Reasons Bitcoin Could Fall - zhxprtmxm
https://www.forbes.com/sites/chuckjones/2018/01/16/12-reasons-bitcoin-could-fall-below-1000/#7c169bf9341f
======
nikhilkalegregg
seems to me that it is a product that derives its value purely on speculation
-- luckily for them--all those who have bitcoin are incentivized to be
proponents of it--thereby creating a rise that is similar in scope and manner
to virality on the Internet--even if people were to recognize that the value
of Bitcoin was derived purely from there being an incentive to be a proponent
of it for those who have it--its not clear that this truth would have any
bearing nor inspire any instinct for one to get rid of it--despite it not
being tangibly valuable--obviously it is reliant on electricity being capable
and internet being widespread--both those things are set to continue--so what
could cause a mass selling off of Bitcoin?
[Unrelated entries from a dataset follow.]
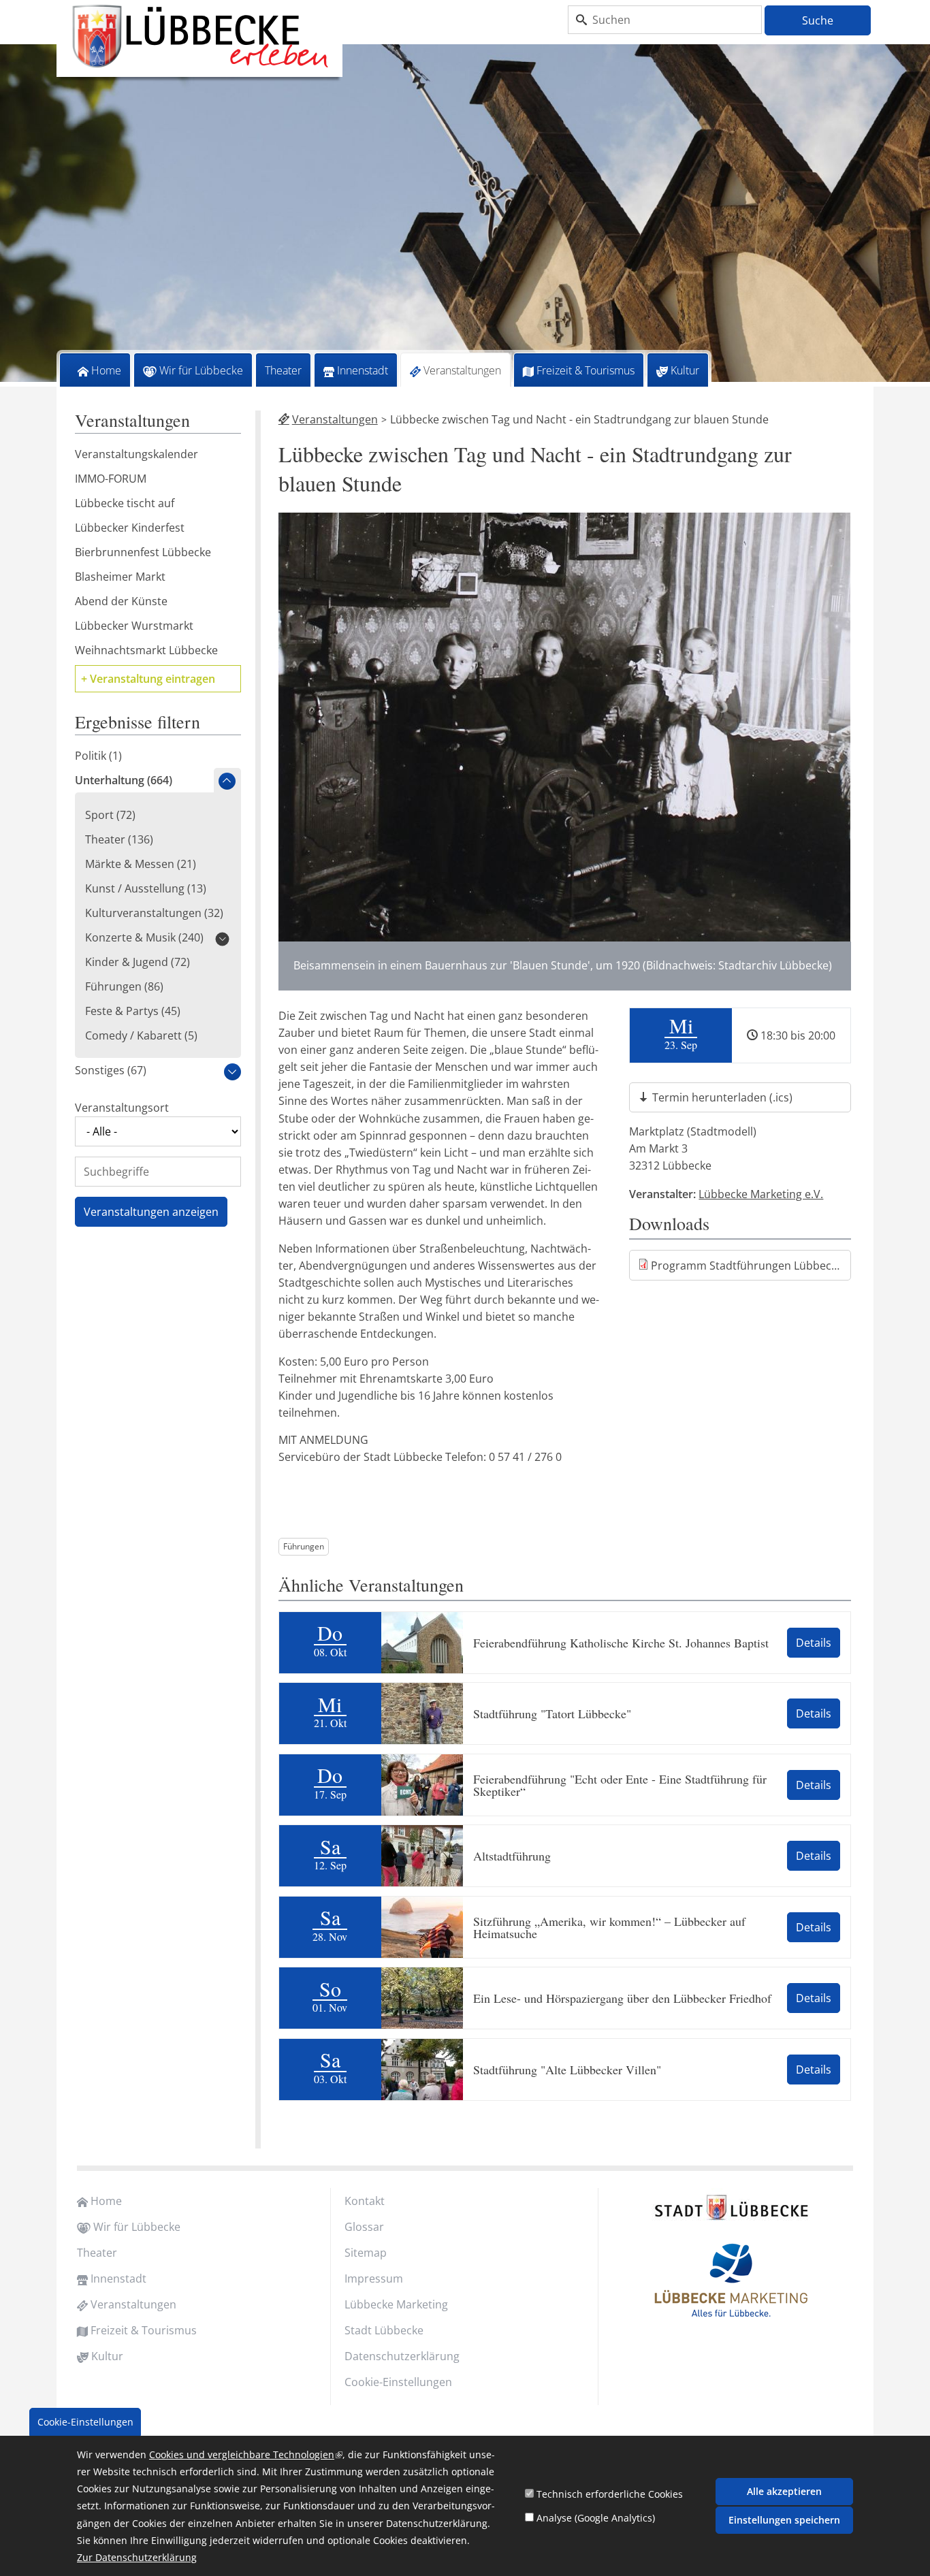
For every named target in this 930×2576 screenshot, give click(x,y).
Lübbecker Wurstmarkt (134, 625)
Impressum (373, 2278)
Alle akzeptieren (784, 2491)
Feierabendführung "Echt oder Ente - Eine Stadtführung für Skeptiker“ (620, 1785)
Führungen (303, 1546)
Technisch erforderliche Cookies (609, 2494)
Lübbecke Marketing (396, 2304)
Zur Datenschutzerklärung (137, 2557)
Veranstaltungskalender (136, 454)
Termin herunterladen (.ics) (722, 1097)
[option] (465, 215)
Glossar (364, 2226)
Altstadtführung (512, 1856)
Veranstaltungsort (122, 1107)
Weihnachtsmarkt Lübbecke (146, 650)
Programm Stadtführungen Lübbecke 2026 (750, 1265)
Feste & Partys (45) (132, 1010)
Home (106, 370)
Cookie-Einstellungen (398, 2381)
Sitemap (365, 2252)
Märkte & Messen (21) (140, 863)
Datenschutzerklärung (402, 2356)
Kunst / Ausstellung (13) (145, 888)
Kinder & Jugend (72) (137, 961)
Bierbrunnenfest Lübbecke (143, 552)
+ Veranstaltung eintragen (148, 678)
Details (813, 1642)
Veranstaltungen (462, 370)
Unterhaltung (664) (123, 780)
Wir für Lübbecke (201, 370)
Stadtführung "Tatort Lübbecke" (552, 1713)
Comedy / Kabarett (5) (141, 1035)
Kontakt (364, 2200)
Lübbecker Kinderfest (130, 527)
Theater (283, 370)
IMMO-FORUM (110, 478)
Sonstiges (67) (110, 1070)
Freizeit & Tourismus (585, 370)
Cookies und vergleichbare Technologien (245, 2454)
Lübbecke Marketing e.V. (761, 1194)
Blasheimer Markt (120, 576)
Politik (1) (98, 755)
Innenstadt (362, 370)
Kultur (685, 370)
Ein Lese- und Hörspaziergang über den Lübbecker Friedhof (622, 1998)
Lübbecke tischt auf (124, 503)
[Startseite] (199, 37)
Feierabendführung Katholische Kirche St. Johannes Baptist (621, 1643)
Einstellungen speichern (784, 2519)
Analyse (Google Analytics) (595, 2517)
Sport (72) (110, 814)
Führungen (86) (124, 986)
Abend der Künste (121, 601)
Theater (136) (119, 839)
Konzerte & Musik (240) (144, 937)
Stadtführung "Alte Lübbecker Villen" (567, 2069)
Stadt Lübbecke (383, 2330)
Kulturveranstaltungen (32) (154, 912)
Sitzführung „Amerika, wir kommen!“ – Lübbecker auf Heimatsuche (609, 1927)
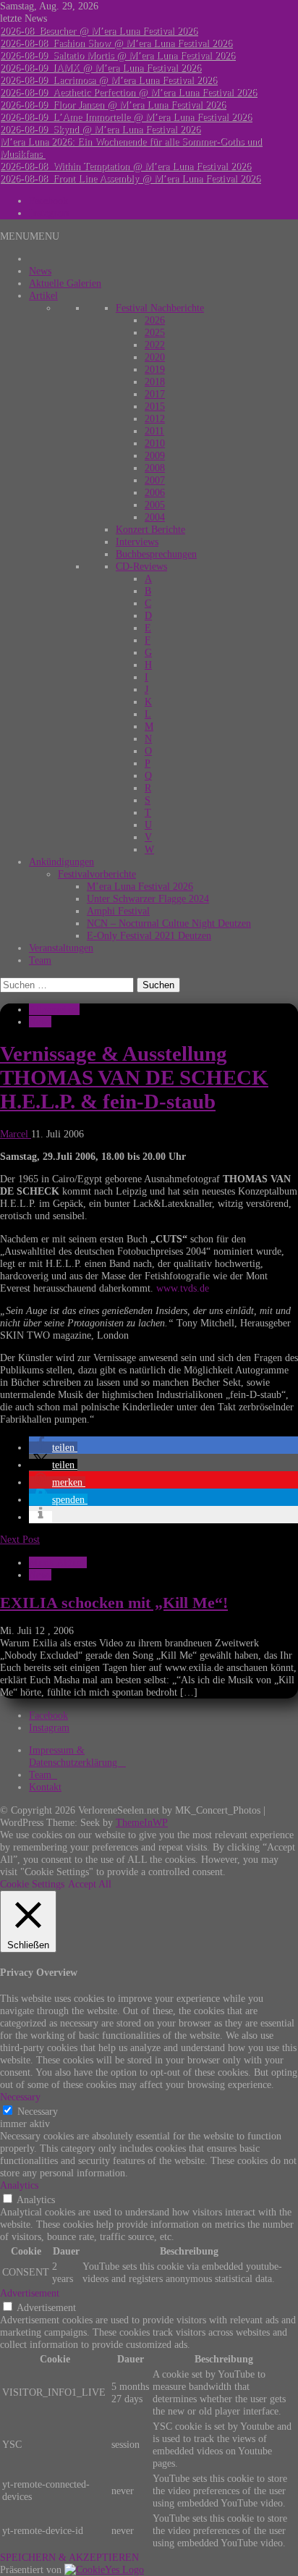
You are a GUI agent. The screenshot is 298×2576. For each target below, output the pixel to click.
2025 (155, 332)
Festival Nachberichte (160, 307)
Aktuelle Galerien (65, 283)
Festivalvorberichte (97, 874)
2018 (155, 381)
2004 (155, 517)
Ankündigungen (61, 861)
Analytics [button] (19, 2185)
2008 (155, 467)
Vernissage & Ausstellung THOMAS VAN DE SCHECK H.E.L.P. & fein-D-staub (134, 1077)
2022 (155, 344)
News (40, 271)
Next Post (20, 1539)
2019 (155, 369)
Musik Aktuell (58, 1562)
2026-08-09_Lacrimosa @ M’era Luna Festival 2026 (108, 79)
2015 (155, 406)
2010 (155, 443)
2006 (155, 492)
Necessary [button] (20, 2097)
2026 (155, 320)
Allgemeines (54, 1009)
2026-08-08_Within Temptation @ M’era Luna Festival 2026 (125, 166)
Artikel (43, 295)
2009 (155, 455)
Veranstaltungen (61, 948)
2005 (155, 504)
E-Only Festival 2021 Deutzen (149, 935)
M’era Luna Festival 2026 (140, 886)
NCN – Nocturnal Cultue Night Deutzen (169, 923)
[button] (29, 236)
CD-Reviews (141, 566)
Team (40, 960)
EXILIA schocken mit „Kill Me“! (114, 1603)
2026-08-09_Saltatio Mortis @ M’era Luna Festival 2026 (117, 55)
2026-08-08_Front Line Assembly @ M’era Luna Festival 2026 (130, 178)
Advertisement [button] (29, 2293)
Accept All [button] (89, 1884)
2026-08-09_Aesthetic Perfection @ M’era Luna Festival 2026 (128, 92)
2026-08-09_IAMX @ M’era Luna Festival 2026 (100, 67)
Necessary (37, 2111)
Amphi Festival (118, 911)
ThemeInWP (142, 1822)
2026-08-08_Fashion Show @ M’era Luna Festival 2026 (116, 43)
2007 (155, 480)
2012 (155, 418)
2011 (154, 431)
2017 (155, 394)
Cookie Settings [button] (32, 1884)
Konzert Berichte (150, 529)
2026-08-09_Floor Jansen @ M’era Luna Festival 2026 (113, 104)
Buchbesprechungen (156, 554)
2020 (155, 357)
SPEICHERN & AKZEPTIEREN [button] (69, 2557)
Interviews (137, 541)
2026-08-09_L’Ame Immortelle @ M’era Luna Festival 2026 (126, 116)
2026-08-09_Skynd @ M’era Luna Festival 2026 (100, 129)
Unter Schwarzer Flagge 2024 (148, 898)
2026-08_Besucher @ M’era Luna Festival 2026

It seems like it has some internal
mechanisms to stop the downward spiral virality that you see on things with
similarly viral upward ascension--because there will always be people out
there with a monetary incentive to convince those peopel who are starting to
sell off bitcoin that they should not--and advocates/employees who are
basically employed by the good out there spreading the gospel because --its
like a sales commission for them to have more people use it--while it is a
great benefit to have for those who were left or are provided with a sturdy
keep by their parents--it doesnt help those who dont have the money to invest
--but as a tool for upper middle class kids to do absolutely nothing and live
in a better or as good living situation as their parents--it does slow down
some of the wage disparity between that very very top and those who are
comfortable--I wish I wasnt a broke tech entrepeneur because its a great thing
to have money in--and it is like a part time job--gettin other people into it
--raising the value of your money--I think eventually once you have some more
competitors enter the market the margins on that upward curve will shift and
will create competition that guarantees the paradigm of winners and losers--if
one type loses--and the value gets more aligned with the ability to pick the
winner in the marketplace--then I think you may see it start to become more of
a gamblers fix--and the steady upward gains enjoyed by those currently will be
distributed to those who correctly forecasted the specific bitcoin to back.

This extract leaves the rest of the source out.